Stable Diffusion Performance - NVIDIA RTX vs Radeon PRO

Table of Contents

Introduction

Stable Diffusion is a deep learning model that is increasingly used in the content creation space for its ability to generate and manipulate images using text prompts. Stable Diffusion is unique among creative workflows in that, while it is being used professionally, it lacks commercially-developed software and is instead implemented in various open-source applications. Additionally, in contrast to other similar text-to-image models, Stable Diffusion is often run locally on your system rather than being accessible with a cloud service.

Stable Diffusion can run on a midrange graphics card with at least 8 GB of VRAM but benefits significantly from powerful, modern cards with lots of VRAM. We have published our own benchmark testing methodology for Stable Diffusion, and in this article, we will be looking at the performance of a large variety of Professional GPUs from AMD and NVIDIA that were released over the last five years. If you are interested in the performance of Consumer GPUs, we have also published an article covering over a dozen of those.

We want to point out that Tom’s Hardware also published their results back in January for an even wider variety of consumer GPUs. However, we could not fully replicate their results, so the numbers we are showing are slightly different. We do not believe that this is due to any issue with testing methodology from each party, but rather that Stable Diffusion is a constantly evolving set of tools. How it works today is very different than how it did even six months ago.

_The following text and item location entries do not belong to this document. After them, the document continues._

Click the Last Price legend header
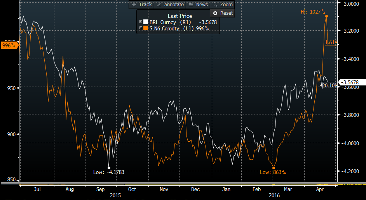Viewport: 366px width, 200px height. pos(180,16)
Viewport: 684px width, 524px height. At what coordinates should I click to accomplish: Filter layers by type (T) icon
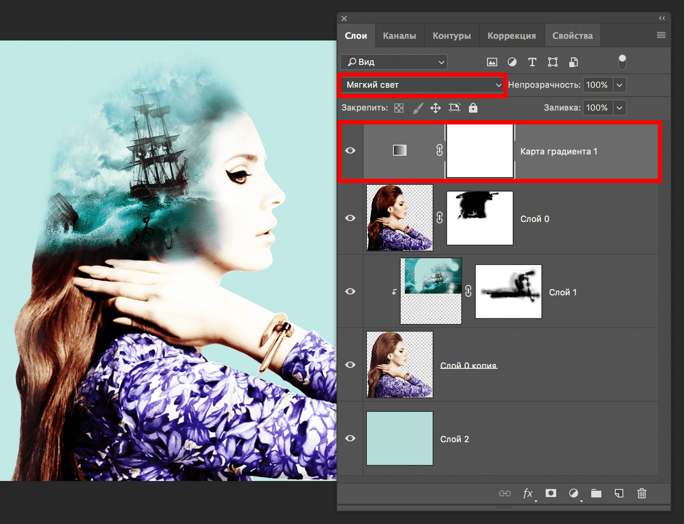coord(532,62)
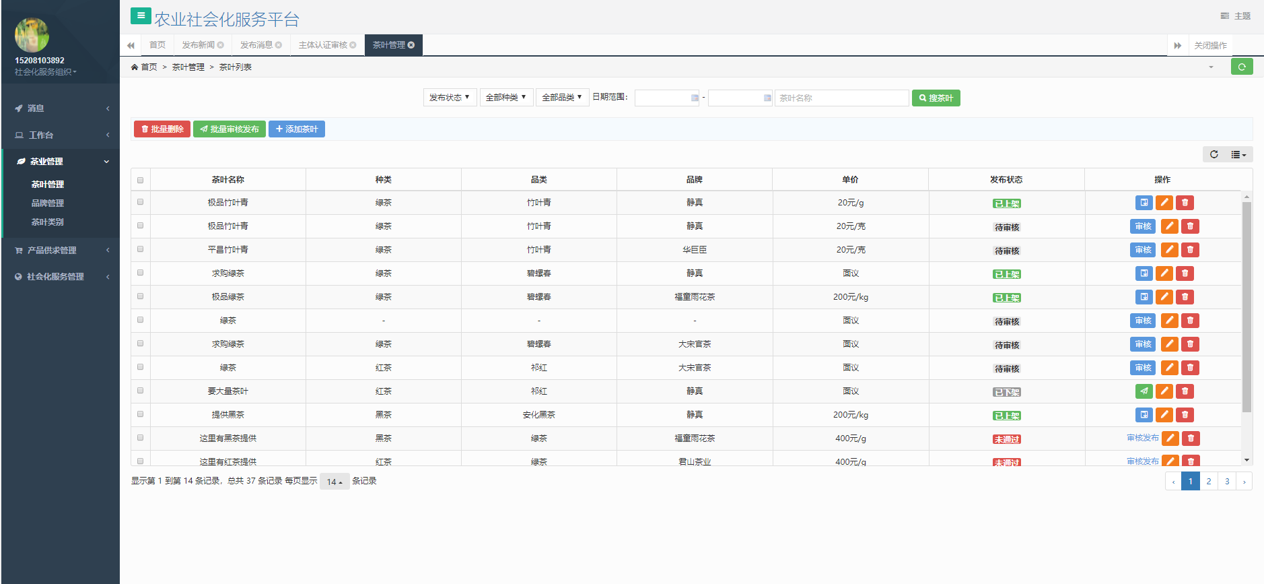Click the table refresh icon above the table
This screenshot has height=584, width=1264.
[1214, 154]
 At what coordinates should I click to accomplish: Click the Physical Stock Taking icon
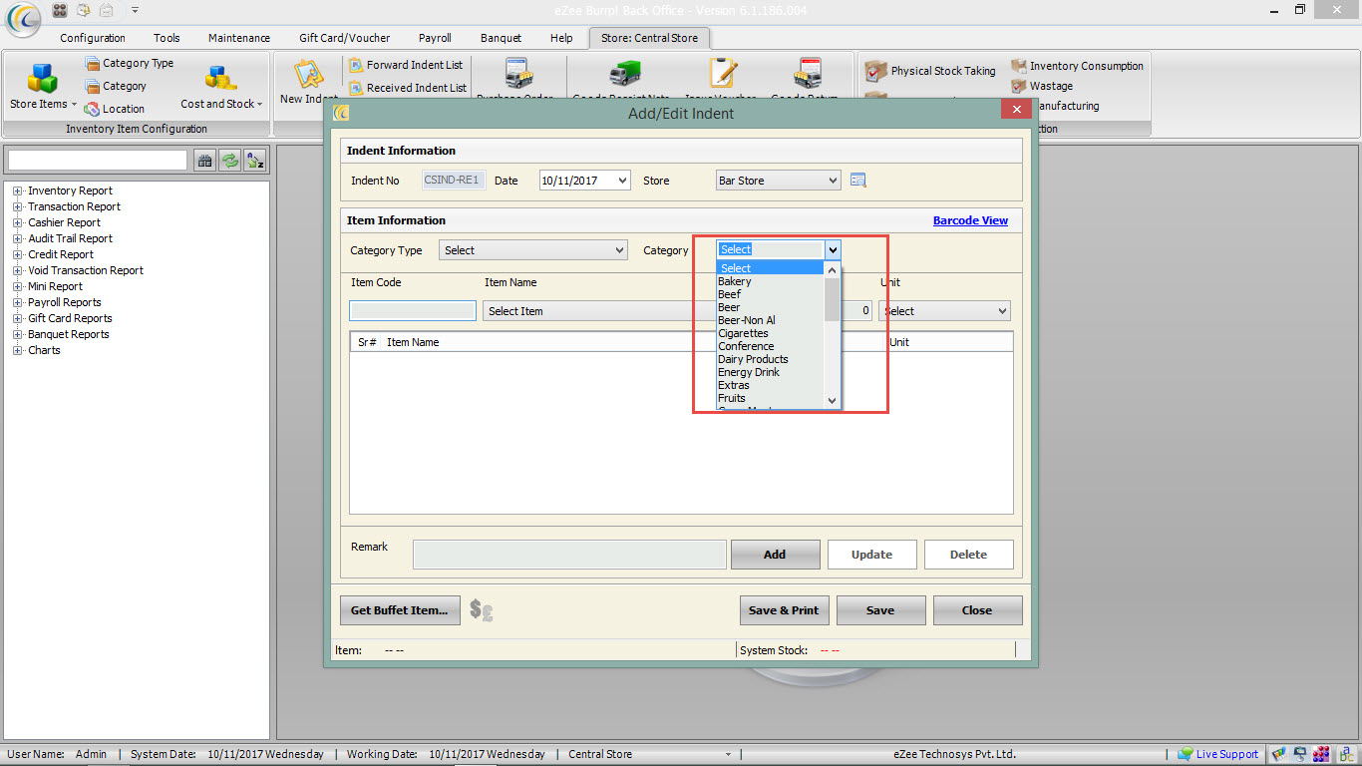(876, 71)
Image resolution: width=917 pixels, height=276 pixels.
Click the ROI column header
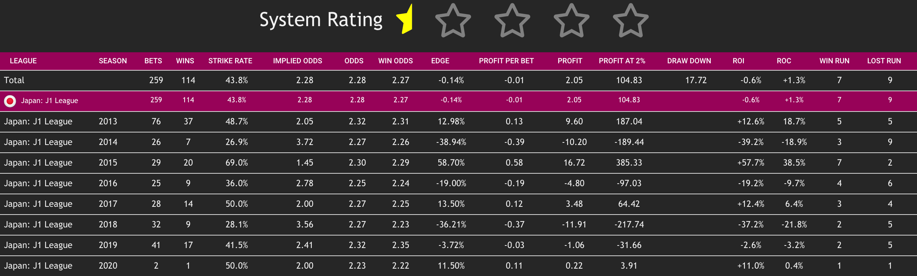pos(738,61)
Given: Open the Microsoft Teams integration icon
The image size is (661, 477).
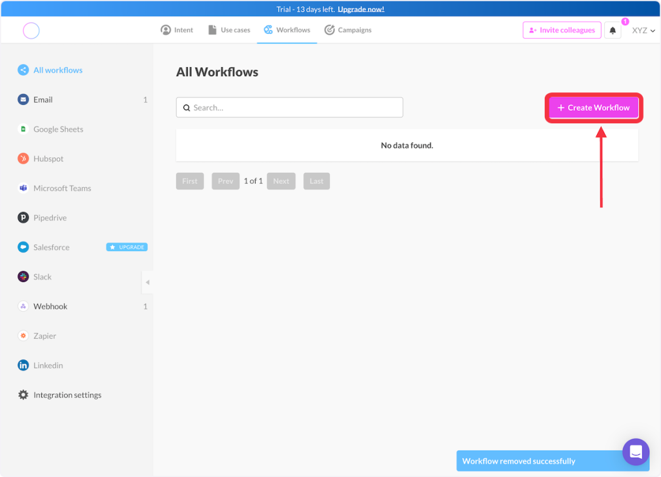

NVIDIA RTX A6000 and AMD Radeon PRO W7900 on a blue background with a

Below are the specifications for the cards tested:

GPU	MSRP	VRAM	CUDA/Stream Processors	Single-Precision Performance	Power	Launch Date
RTX 6000 Ada Generation	$6,800	48 GB	18,176	91.1 TFLOPS	300 W	Dec. 2022
RTX A6000	$4,650	48 GB	10,752	38.7 TFLOPS	300 W	Oct. 2020
Radeon PRO W7900	$4,000	48 GB	6,144	61.32 TFLOPS	295 W	April 2023
RTX A5000	$2,500	24 GB	8,192	27.8 TFLOPS	230 W	April 2021
Radeon PRO W7800	$2,500	32 GB	4,480	44.78 TFLOPS	260 W	April 2023
Radeon PRO W6800	$2,250	32 GB	3,840	17.83 TFLOPS	250 W	June 2021
Radeon PRO VII	$1,900	16 GB	3,840	13.06 TFLOPS	250 W	May 2020
Radeon PRO W9100	$1,600	16 GB	4,096	12.29 TFLOPS	230 W	July 2017

Test Setup

Test Platform

CPU: AMD Threadripper PRO 5975WX 32-Core

CPU Cooler: Noctua NH-U14S TR4-SP3 (AMD TR4)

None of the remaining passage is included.